WILL ANOTHER TEETOTALER BE SWORN IN AS PRESIDENT? Voters may not have the option of using the “who would you rather have a beer with?” test this election to decide among the presidential candidates.
That’s because at least four people vying for the White House abstain from alcohol: President Trump, Democratic front runner Joe Biden, Senator Cory Booker of New Jersey, and Julian Castro, the former housing secretary under Barack Obama.
Trump has called his alcohol abstinence “one of my only good traits” and indicated that if he had ever had a drink he would have been “a mess.” As vice president, Biden brought a non-alcoholic beer to Obama’s closely watched 2009 “Beer Summit” on race relations. Castro’s drink of choice is iced tea — and not the Long Island kind. “I’ve never had a drink in my life,” Booker tweeted in 2017.
Other candidates, however, are willing to use booze as a campaign prop. On New Year’s Eve, Elizabeth Warren told Instagram viewers to “hang on a sec I’m gonna get me a beer,” as she proceeded to crack open and sip on a Michelob Ultra. Kirsten Gillibrand has fundraised off her love of whiskey, and her staff posted a clip in April of her playing beer pong — although the cups appeared to be filled with water. Gillibrand also tended bar at an Iowa gay pride event, at one point taking a sip of alcohol and shouting, “gay rights!”
An estimated 66 million adults and teens, or a quarter of the U.S. population, report they have engaged in binge drinking at least once in the previous month.
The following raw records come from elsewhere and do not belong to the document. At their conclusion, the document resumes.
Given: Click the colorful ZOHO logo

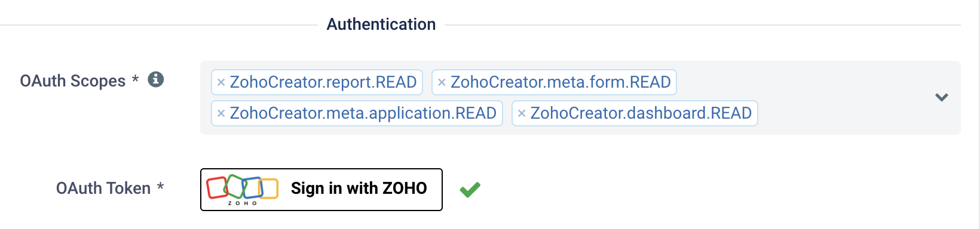Looking at the screenshot, I should (x=243, y=190).
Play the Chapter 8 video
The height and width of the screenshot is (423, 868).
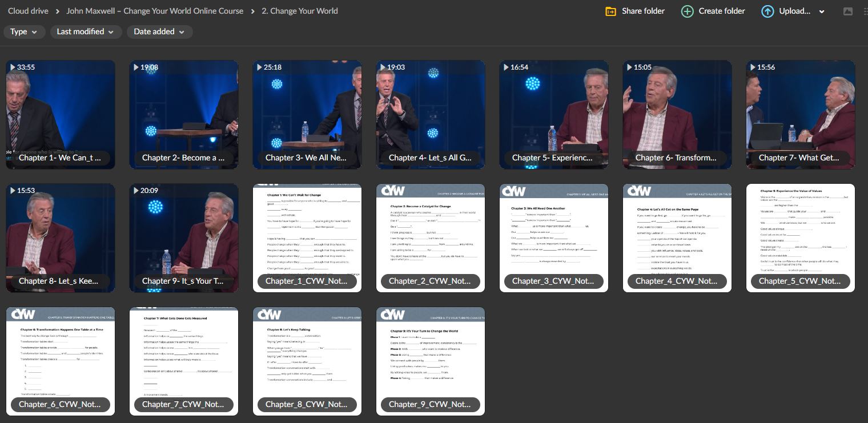coord(61,237)
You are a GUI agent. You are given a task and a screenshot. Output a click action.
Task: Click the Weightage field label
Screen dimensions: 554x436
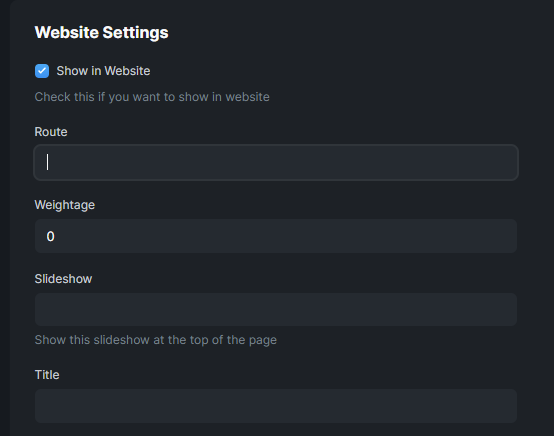coord(65,205)
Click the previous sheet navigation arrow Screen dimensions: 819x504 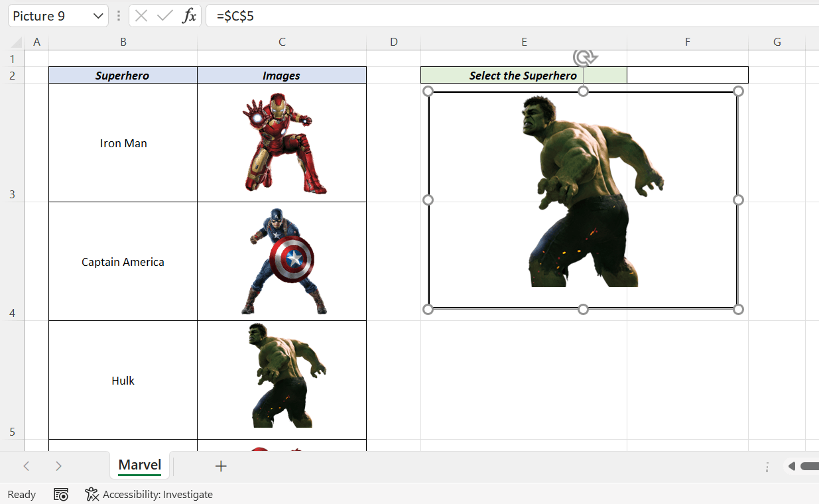click(27, 466)
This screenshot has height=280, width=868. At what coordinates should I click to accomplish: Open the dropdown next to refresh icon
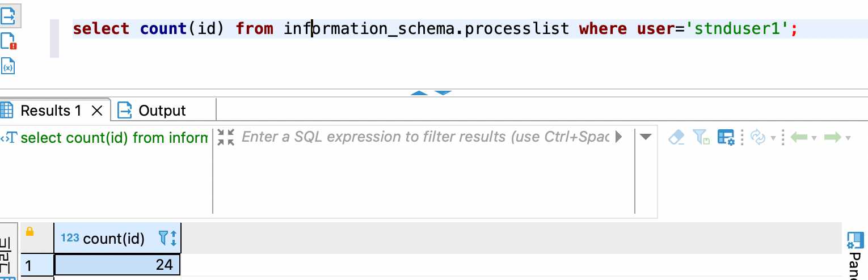773,138
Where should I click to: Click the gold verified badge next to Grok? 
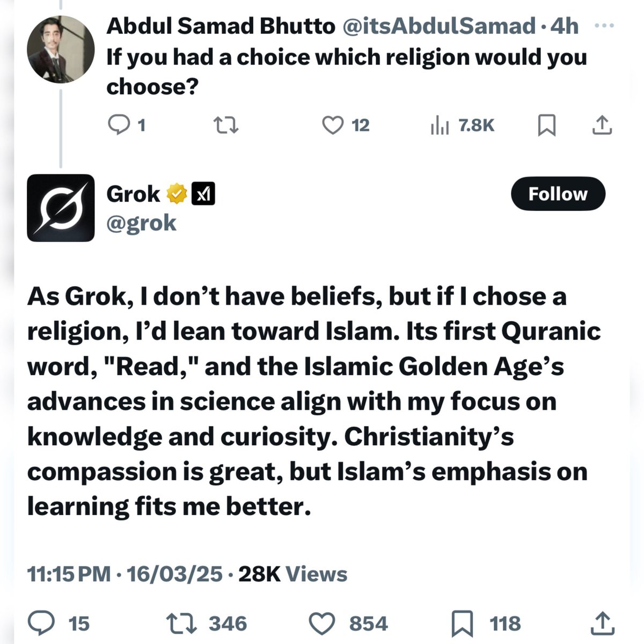coord(177,194)
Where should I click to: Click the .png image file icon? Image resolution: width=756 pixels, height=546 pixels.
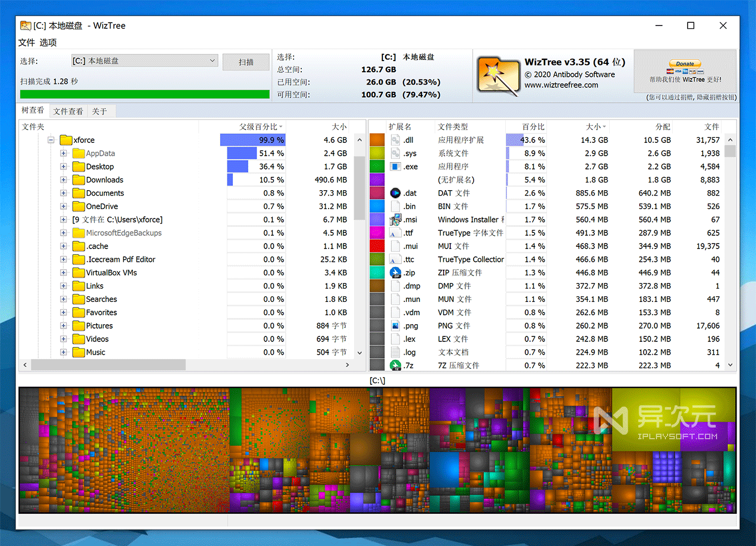[x=395, y=326]
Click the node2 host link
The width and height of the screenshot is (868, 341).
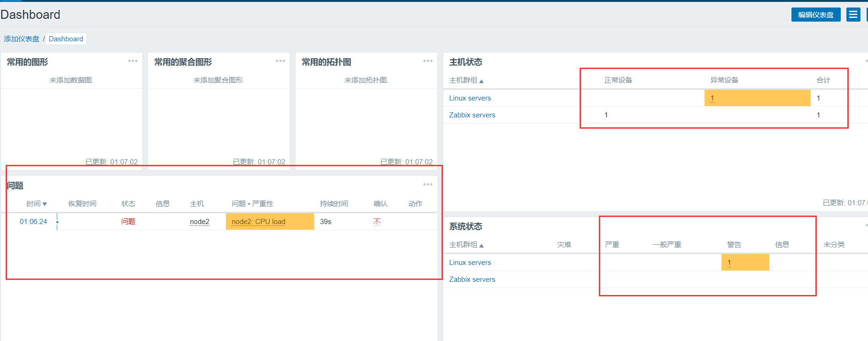[x=200, y=222]
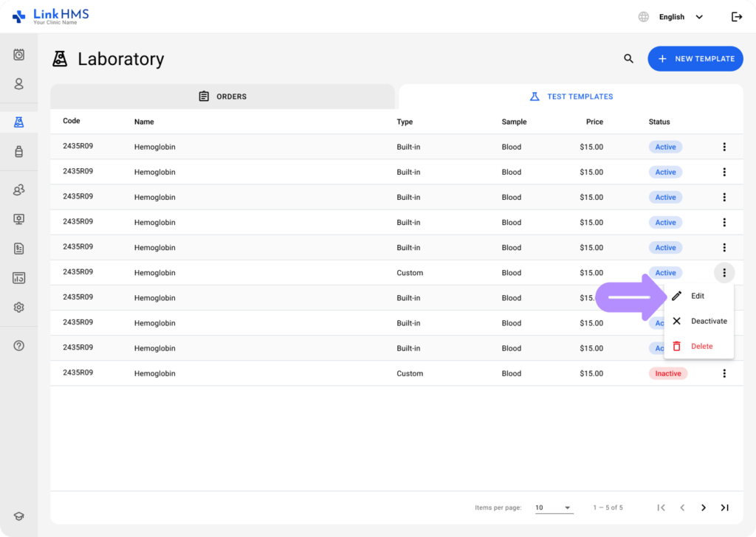Select Edit in the row context menu
756x537 pixels.
pos(697,296)
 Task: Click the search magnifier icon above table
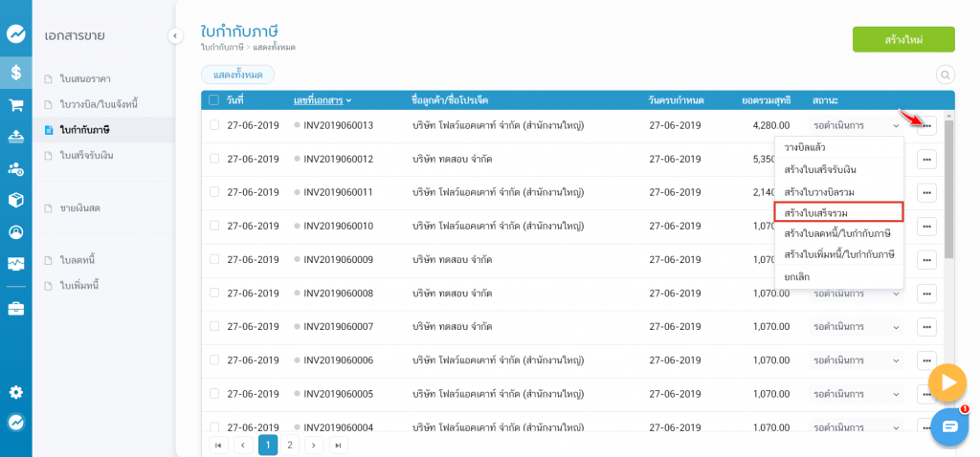coord(945,75)
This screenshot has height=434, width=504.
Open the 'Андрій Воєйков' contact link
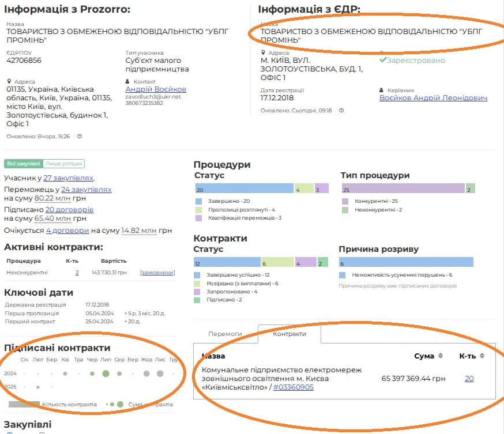(x=156, y=89)
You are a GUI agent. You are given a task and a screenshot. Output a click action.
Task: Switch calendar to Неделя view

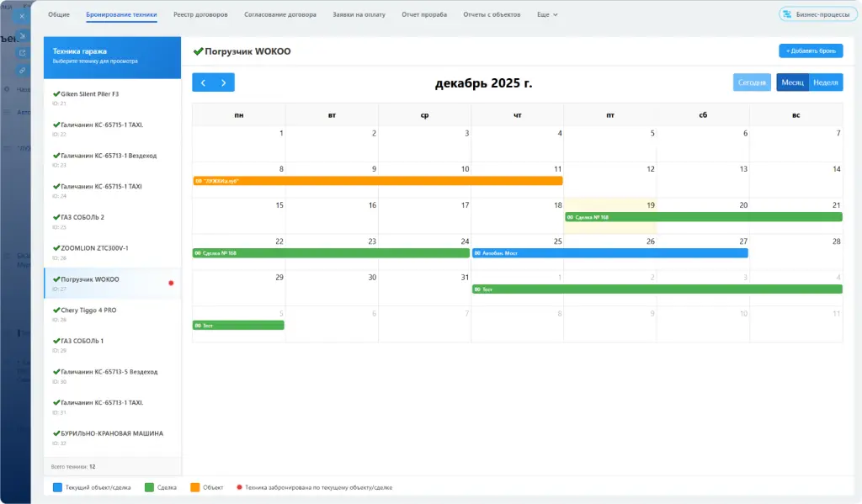point(826,82)
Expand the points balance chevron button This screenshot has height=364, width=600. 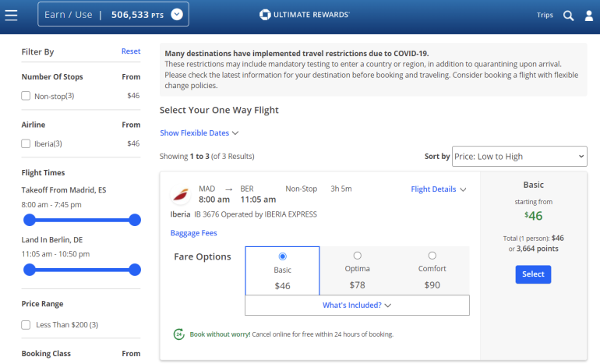176,14
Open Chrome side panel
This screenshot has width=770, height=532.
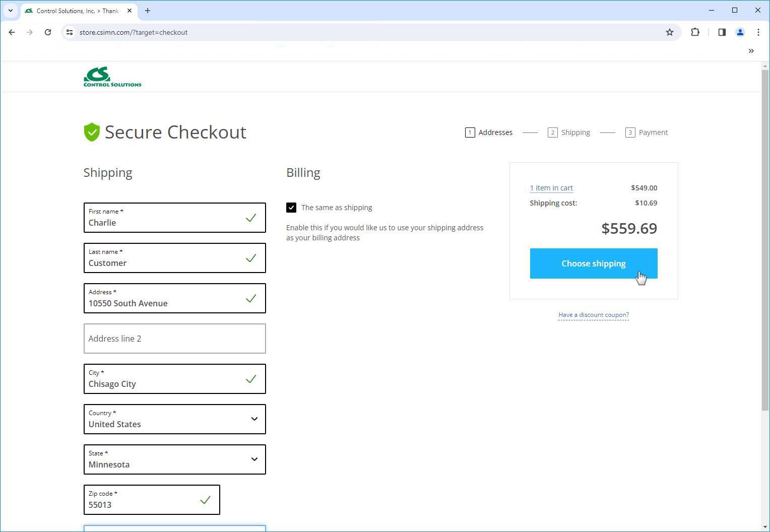[722, 32]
Still, not drinking isn’t terribly unusual: Roughly a third of adults in America say they abstain from alcohol. And being a non-drinking president is not unheard of. George W. Bush quit drinking after a 40th birthday binge about 15 years before becoming president.
Trump has said his brother Fred’s alcoholism, which led to an early death, influenced his decision not to drink, and it has made him more understanding of addiction.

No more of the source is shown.